* Provided data *

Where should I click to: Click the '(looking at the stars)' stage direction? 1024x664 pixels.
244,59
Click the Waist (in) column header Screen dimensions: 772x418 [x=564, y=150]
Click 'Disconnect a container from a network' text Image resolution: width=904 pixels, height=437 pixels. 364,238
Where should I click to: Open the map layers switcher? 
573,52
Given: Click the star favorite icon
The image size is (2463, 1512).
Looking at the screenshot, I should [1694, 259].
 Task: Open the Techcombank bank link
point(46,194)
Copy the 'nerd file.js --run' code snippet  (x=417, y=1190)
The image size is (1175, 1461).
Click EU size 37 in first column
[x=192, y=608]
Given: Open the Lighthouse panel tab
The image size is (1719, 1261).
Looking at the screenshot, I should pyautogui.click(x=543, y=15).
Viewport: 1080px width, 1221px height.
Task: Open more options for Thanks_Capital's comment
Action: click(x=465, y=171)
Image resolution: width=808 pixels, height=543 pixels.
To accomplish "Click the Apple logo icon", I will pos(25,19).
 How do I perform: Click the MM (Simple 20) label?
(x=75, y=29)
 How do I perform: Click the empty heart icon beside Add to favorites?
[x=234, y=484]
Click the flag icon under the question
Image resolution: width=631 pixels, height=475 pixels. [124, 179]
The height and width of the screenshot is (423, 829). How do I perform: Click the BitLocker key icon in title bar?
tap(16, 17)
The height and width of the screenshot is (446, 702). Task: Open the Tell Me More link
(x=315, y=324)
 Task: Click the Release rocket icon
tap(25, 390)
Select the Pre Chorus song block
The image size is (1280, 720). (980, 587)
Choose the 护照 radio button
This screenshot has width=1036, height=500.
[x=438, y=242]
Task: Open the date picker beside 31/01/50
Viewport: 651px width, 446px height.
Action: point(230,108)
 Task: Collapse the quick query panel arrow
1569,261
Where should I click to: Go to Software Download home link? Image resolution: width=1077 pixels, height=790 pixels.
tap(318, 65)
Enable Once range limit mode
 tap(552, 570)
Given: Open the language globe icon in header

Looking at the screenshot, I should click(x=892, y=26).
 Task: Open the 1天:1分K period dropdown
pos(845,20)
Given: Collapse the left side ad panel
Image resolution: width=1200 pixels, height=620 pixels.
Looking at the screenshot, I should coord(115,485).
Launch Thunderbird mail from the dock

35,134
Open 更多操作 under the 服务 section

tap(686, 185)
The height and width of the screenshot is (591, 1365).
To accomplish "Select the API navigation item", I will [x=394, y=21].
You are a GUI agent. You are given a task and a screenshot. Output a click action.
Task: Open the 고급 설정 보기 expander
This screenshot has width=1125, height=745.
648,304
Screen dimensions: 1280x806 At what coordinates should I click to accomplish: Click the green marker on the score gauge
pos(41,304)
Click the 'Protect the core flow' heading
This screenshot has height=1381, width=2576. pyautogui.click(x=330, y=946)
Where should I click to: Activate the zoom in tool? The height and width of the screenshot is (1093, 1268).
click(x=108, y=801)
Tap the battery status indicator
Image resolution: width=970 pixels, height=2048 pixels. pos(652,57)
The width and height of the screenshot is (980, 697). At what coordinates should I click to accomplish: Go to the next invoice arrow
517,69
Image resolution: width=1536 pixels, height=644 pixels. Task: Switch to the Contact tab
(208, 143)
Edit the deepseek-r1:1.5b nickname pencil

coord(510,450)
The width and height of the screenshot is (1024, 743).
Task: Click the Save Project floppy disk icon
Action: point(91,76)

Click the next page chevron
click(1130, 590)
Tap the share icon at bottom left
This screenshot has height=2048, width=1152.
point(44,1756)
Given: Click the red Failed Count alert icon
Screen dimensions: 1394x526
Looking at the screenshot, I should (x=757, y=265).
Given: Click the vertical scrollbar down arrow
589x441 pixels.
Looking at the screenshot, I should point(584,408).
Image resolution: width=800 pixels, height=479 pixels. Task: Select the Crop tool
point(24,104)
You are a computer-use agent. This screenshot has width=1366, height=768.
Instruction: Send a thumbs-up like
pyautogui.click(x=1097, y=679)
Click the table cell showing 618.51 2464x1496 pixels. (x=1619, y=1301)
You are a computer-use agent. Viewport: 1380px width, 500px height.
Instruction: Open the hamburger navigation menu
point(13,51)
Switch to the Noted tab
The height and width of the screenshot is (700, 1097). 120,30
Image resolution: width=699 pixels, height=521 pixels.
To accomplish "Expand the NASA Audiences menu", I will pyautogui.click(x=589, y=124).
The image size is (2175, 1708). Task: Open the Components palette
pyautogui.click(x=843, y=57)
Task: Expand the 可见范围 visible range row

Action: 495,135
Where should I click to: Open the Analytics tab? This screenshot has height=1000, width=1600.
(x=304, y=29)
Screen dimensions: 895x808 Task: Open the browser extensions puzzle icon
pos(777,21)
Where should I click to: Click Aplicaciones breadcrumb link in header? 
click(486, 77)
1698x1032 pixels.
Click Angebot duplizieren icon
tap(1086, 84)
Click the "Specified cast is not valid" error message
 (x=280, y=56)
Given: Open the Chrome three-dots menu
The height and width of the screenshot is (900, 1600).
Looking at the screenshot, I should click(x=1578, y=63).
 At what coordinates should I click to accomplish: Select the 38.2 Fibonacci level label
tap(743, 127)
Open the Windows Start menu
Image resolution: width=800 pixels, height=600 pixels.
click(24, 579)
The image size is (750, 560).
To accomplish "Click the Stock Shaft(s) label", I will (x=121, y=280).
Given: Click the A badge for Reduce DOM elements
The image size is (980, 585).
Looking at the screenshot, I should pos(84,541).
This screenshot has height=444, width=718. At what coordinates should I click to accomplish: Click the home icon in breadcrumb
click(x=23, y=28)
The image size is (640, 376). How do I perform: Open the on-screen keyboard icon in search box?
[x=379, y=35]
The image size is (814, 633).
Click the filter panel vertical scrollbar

* Problem to work on *
All the lines that hold the word "agent" must appear in the answer, copied from the records.

* Exercise output *
You are a GUI agent. You are given a task and a screenshot. Output a click action.
You are a computer-use agent. This screenshot has width=1366, height=768.
You are a computer-use agent. Viewport: 1380px width, 500px height.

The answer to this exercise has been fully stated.